Oturan Kasık ve İç Uyluk Streç
İçindekiler:
- Şimdi İzle: Kelebek İç Uyluk Streç Nasıl Yapılır
- Oturan Kasık ve İç Uyluk Streç Nasıl Yapılır
- Streç Artırmak Gerekirse
- Kelebek Streç için Uygun Form için ipuçları
Ben Fero - 3 2 1 [Official Video] (Ocak 2025)
Kelebek gerdirme, bu bölgeleri hedefleyen oturmuş bir kasık ve iç uyluk gerdirmesidir. Saha veya saha sporları, koşucular ve sıkı kalçaları veya kasık yaralanmaları geçmişi olan sporcular için büyük bir esnektir.
Soğuk kasların aşırı yüklenmesini önlemek için bu gerilmeyi tamamen ısındıktan sonra kullanın. Isınmanın en iyi yolları arasında zıplama, atlama, yan basamak, koşma veya yaptığınız sporu taklit eden dinamik hareketler bulunur.
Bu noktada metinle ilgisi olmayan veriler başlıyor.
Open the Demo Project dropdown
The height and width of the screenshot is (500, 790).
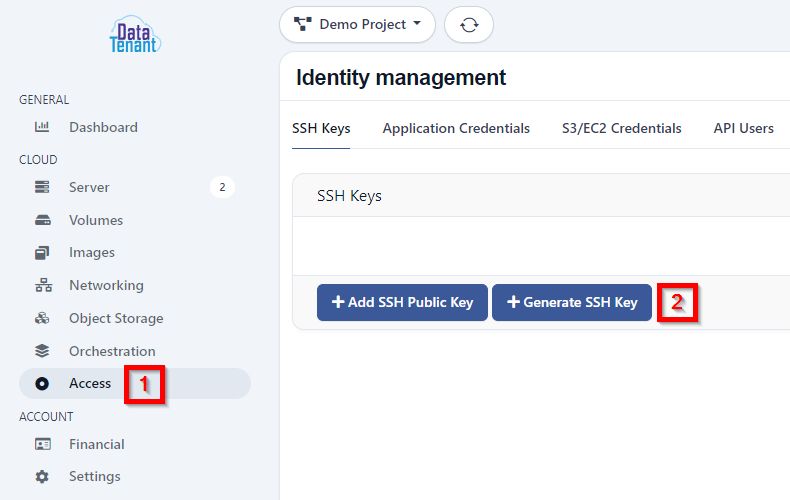click(x=357, y=25)
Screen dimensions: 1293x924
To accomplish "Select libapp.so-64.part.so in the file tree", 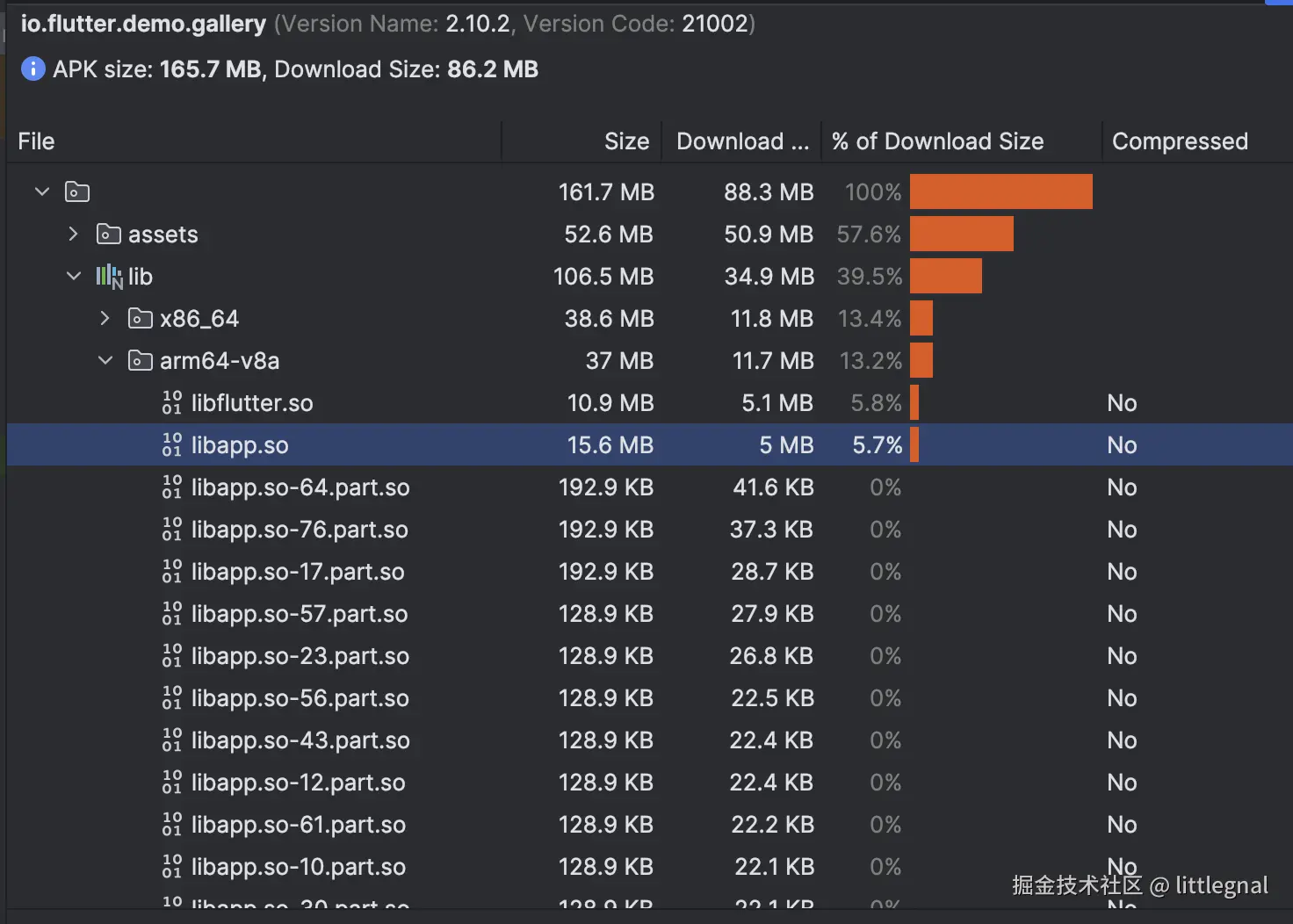I will pyautogui.click(x=300, y=487).
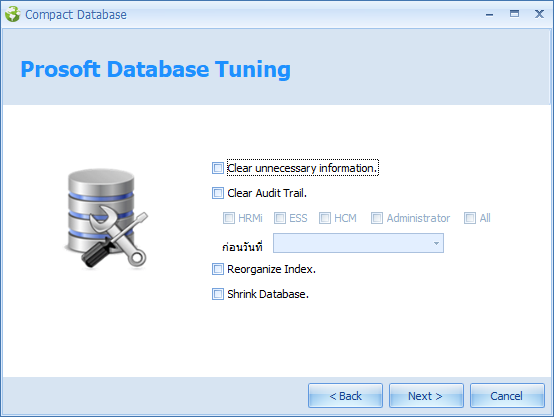Image resolution: width=554 pixels, height=417 pixels.
Task: Check the Reorganize Index option
Action: pyautogui.click(x=218, y=269)
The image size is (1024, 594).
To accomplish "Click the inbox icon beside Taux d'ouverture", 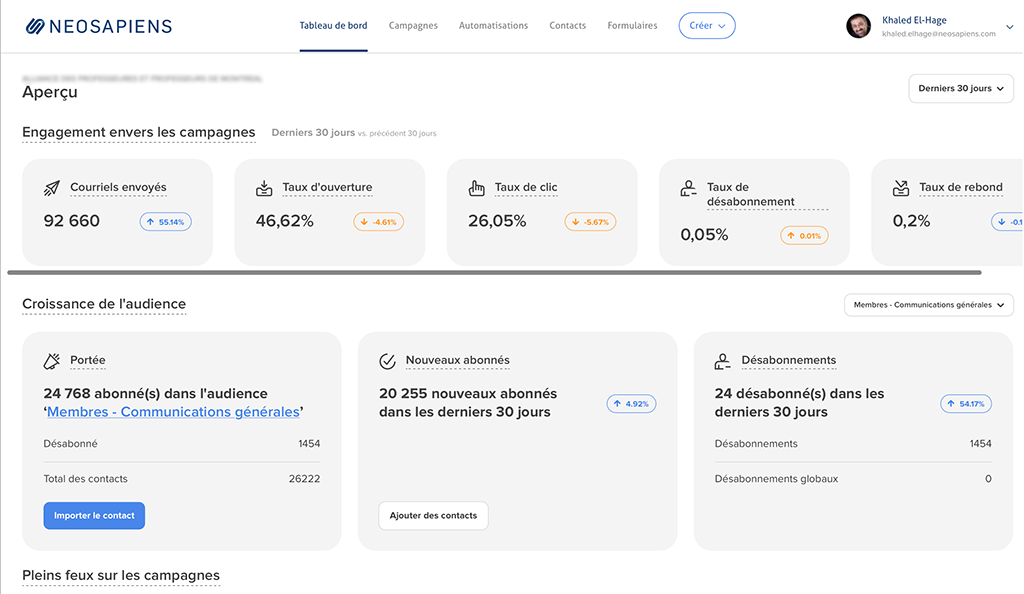I will click(264, 188).
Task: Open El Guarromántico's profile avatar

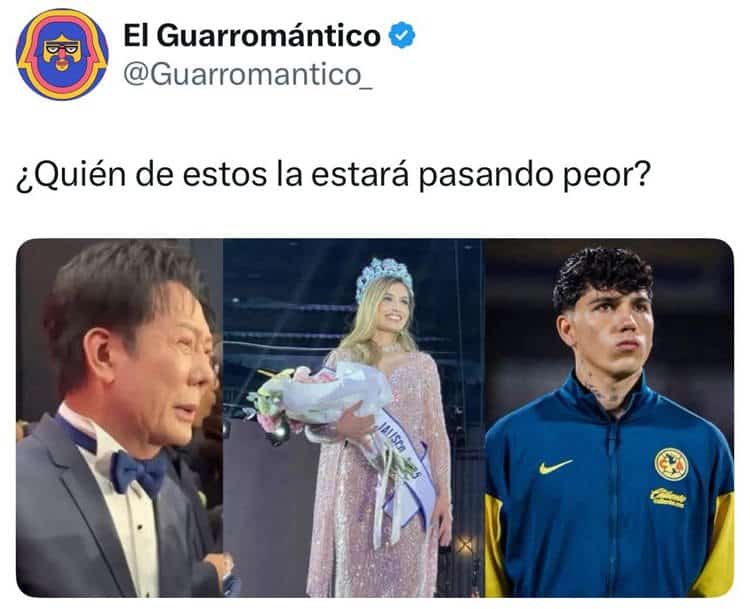Action: [62, 54]
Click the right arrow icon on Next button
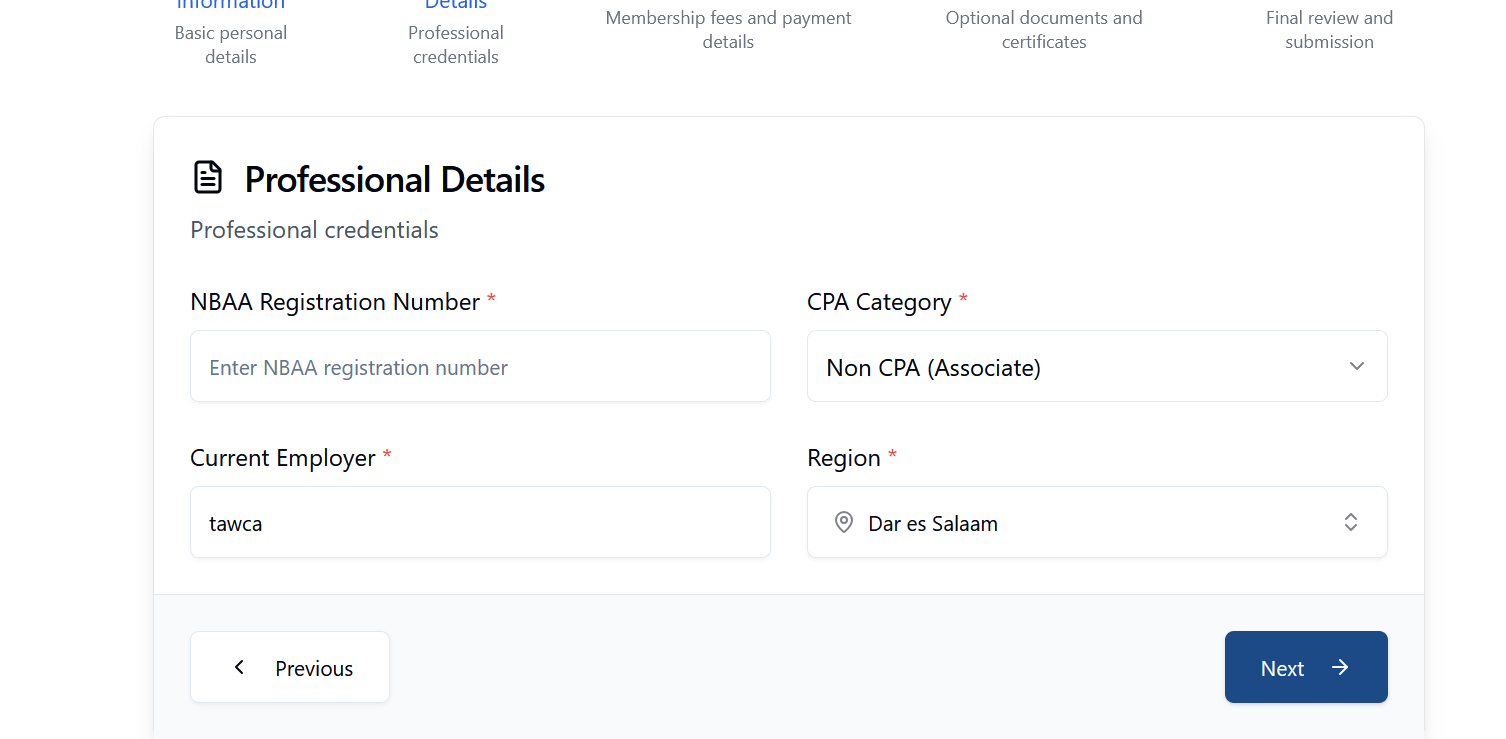The image size is (1506, 739). [x=1340, y=667]
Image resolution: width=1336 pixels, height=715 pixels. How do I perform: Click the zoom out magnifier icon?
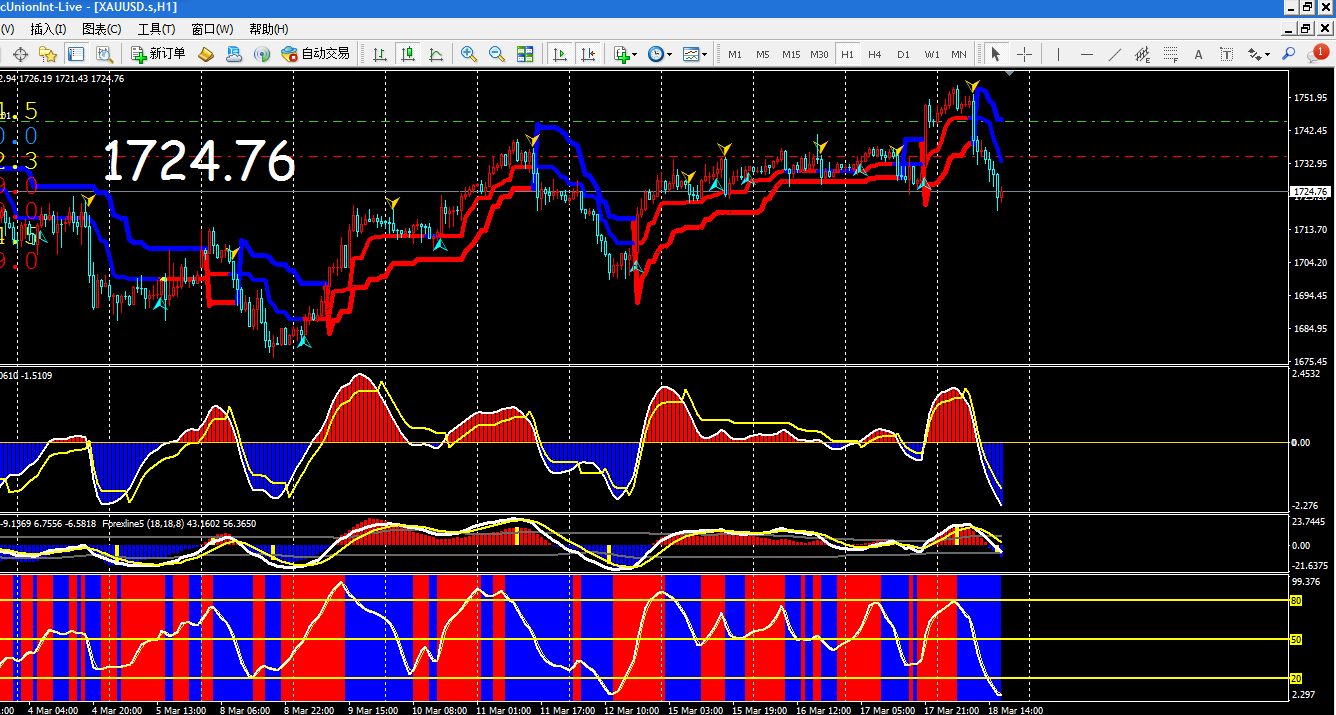point(496,54)
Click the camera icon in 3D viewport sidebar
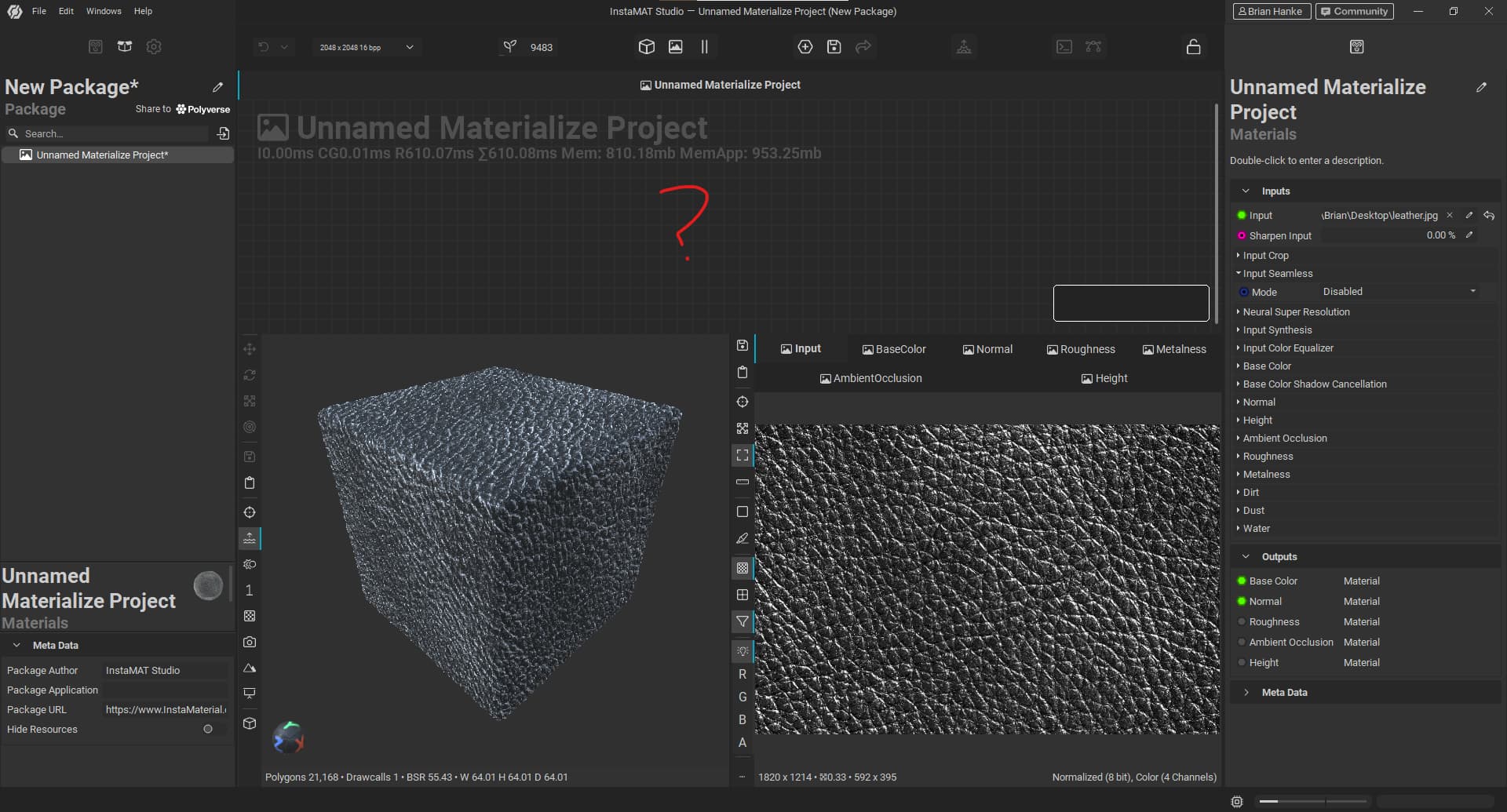The width and height of the screenshot is (1507, 812). point(250,642)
Bu streç, vücudunuzun alt yarısı ile yapıldığı için, kasık ve iç uyluk bölgelerindeki kasları sıcak ve esnek hale getirecek hareketleri seçmek en iyisidir.
Şimdi İzle: Kelebek İç Uyluk Streç Nasıl Yapılır
Oturan Kasık ve İç Uyluk Streç Nasıl Yapılır
- Önünüzde bacaklarınızla yere veya yere oturun.
- Öne çık ve sağ ayağını al. El ve ayağınızın bağlanmasına yardımcı olmak için dizinizi bükmeniz yeterlidir. Sağ ayağınızı rahat bir noktaya gelene kadar kasık bükülmeye doğru yavaşça yukarı çekin ve ayağın tabanı sol uyluğunuza bakacak şekilde.
- Sol ayağınızı kasıklarınıza doğru ilerletmek için sol dizinizi bükün, böylece tabanı sağ ayağınızın tabanına temas eder.
- Ayaklarını ellerinle tut ve dirseklerini dizlerinin üstünde tut.
- Sırtınızı düz tutarken (sarkma yok), dizlerinin yere düşmesine izin verin. Dirseklerle dizlere hafifçe bastırarak iç baldırın üzerine hafif bir baskı uygulayabilirsiniz. Kasıkta hafif çekiş ve gerginlik hissetmelisiniz.
- Gerilmesini 20 ila 30 saniye arasında tutun.
- Bırak ve üç kez tekrarla.
Streç Artırmak Gerekirse
Kelebekden daha fazla streç almak için yapabileceğiniz ilk şey ayakları kasıklarınıza doğru yaklaştırmaktır.
Daha esnek hale geldikçe, bellerde ileriye doğru eğilerek kalçaların daha derin bir kısmına ve sırtına sahip olabilirsiniz. Nefes verin ve öne doğru eğin, sırtınızı düz tutun ve göğsünüzün mümkün olduğu kadar yere yakın düşmesine izin verin.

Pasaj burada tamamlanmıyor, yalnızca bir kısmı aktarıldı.